Similarly, because we believe a new trial is mandated in view of Gibbs' activity, we need not, and do not, reach the issues related to Mr. Andreoff's alleged misconduct or the alleged suppression of portions of Exhibits 4 and 9.

For the foregoing reasons, the Motion filed by the Defendant for a New Trial because of Governmental Misconduct is, and shall be, GRANTED.


[1] Although Gibbs' response might not necessarily subject him to the penalties of perjury under 18 U.S.C. § 1621 (1975), see Bronston v. United States, 409 U.S. 352, 93 S. Ct. 595, 34 L. Ed. 2d 568 (1973), our determination that there has been Governmental misconduct is not predicated by a finding of perjury. Cf. United States v. Giglio, 405 U.S. 150, 154, 92 S. Ct. 763, 31 L. Ed. 2d 104 (1975); Annuziato v. Manson, 566 F.2d 410, 414 (2nd Cir. 1977).

[2] Even if we were to adopt the Butler position that new trials should be granted per se when the nondisclosure of leniency agreements is intentional, we need not necessarily accept Butler's focus on the jury's judgment as to credibility of the witness rather than as to guilt or innocence of the Defendant. Similarly, we could reject the per se rule by rejecting the intentional/negligent destruction, yet still accept the Butler focus upon credibility in its reading of Giglio.

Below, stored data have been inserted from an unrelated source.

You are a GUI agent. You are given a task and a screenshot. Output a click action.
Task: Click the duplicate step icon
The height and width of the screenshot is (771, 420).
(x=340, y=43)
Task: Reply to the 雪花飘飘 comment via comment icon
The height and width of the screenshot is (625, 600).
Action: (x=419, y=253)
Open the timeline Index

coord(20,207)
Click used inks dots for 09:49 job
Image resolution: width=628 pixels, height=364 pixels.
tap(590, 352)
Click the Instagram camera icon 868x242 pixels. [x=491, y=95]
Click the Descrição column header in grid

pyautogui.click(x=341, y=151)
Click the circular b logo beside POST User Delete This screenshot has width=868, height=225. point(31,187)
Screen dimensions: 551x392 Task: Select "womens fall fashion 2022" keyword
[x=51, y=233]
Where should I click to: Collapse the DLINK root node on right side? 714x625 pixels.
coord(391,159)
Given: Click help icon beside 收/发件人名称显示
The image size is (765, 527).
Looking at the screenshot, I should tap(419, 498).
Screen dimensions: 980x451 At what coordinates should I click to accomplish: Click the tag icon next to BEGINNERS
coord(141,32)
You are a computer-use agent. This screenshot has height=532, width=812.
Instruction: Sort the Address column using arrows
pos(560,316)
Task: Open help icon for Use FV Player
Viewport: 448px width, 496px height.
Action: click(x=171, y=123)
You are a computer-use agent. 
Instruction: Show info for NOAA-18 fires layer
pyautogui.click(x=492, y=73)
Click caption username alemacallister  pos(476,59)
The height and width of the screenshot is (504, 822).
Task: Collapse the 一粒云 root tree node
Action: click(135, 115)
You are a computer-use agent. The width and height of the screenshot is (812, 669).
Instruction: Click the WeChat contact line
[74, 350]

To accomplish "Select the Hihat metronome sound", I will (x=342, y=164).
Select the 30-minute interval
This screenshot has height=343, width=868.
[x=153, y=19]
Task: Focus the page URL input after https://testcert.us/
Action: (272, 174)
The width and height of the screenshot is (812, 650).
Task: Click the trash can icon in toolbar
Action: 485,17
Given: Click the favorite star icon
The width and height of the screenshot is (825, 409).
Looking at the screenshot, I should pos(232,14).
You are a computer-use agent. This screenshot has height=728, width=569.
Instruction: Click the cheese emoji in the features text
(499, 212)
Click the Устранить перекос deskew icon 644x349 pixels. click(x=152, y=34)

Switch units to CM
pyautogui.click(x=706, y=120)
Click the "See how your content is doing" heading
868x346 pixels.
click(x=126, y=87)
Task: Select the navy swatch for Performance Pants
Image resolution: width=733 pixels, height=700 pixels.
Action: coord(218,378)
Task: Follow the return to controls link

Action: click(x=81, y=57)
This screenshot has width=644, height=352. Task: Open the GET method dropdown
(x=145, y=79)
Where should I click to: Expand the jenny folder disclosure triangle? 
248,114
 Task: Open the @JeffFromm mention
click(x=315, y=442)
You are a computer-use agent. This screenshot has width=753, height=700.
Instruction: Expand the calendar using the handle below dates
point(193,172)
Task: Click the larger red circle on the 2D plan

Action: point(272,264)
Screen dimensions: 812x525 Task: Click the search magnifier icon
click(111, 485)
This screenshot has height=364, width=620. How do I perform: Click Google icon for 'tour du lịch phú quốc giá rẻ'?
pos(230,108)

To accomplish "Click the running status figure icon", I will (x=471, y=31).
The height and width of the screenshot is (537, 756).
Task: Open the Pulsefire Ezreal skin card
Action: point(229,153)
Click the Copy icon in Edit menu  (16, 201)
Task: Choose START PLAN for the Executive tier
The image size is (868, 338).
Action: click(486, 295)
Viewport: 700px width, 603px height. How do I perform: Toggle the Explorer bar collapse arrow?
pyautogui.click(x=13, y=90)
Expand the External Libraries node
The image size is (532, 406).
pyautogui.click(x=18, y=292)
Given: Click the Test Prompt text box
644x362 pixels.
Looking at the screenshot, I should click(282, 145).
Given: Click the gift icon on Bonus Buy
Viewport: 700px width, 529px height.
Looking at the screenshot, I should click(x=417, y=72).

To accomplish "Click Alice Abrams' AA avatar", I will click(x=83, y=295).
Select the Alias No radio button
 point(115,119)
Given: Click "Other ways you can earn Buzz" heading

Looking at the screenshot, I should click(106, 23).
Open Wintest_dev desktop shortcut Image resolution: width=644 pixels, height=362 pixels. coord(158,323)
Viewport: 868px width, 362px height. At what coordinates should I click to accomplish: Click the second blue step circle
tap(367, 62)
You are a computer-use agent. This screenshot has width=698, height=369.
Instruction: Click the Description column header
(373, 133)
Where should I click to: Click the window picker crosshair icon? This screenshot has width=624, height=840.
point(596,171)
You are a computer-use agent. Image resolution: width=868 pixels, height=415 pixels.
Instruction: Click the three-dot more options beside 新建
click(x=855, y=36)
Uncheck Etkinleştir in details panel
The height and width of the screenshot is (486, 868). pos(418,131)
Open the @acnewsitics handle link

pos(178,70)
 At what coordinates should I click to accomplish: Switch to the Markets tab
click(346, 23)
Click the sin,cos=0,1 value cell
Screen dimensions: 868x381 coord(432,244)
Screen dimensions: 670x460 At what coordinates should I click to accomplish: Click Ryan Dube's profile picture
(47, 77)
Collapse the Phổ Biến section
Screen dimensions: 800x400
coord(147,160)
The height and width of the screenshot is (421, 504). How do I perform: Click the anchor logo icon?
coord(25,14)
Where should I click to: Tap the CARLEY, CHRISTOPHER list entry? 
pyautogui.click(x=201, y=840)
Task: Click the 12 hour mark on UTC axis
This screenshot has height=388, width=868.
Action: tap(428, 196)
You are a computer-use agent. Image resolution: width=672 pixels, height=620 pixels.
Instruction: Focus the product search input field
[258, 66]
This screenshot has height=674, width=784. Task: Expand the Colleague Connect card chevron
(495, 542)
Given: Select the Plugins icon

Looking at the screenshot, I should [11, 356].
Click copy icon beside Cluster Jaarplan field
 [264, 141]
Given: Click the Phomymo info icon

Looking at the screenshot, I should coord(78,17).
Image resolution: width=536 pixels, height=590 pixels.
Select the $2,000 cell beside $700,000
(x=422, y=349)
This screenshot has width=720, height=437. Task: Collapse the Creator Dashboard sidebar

[3] This conclusion is especially compelling in view of the following: (1) Constitutional materiality had just been exhaustively discussed by the Butler Court vis-a-vis negligent misconduct; (2) the Court speaks of "materiality" in the context of announcing a per se rule; (3) the source of this negligent/intentional distinction establishing two different tests appears in United States v. Morell, 524 F.2d 550, 553 (2nd Cir. 1975). In that case, like this one, the Government disclosed some but not all of the evidence regarding the Government's relationship with a key witness. The Court said "[F]irst of all, the material was unquestionably favorable to the defense insofar as it bore upon the testimony of Valdez [the cooperating witness]." Id. at 554. (4) Additionally, the Morell Court, in holding that "intentionally suppressed evidence or ignored evidence [of] high value to the defense could not have escaped his attention, a new trial is warranted if the evidence is merely material or favorable to the defense," cited United States v. Kahn, 472 F.2d 272, 287 (2nd Cir.) cert. denied, 411 U.S. 982, 93 S. Ct. 2270, 36 L. Ed. 2d 958 (1971). That case defined "materiality" as used in this context. The Kahn definition of this type of "materiality" appears to have very low threshold. "[T]he materiality of the evidence is measured by the effect of its suppression upon preparation for trial, rather than its predicted effect on the jury's verdict." Id. (emphasis added).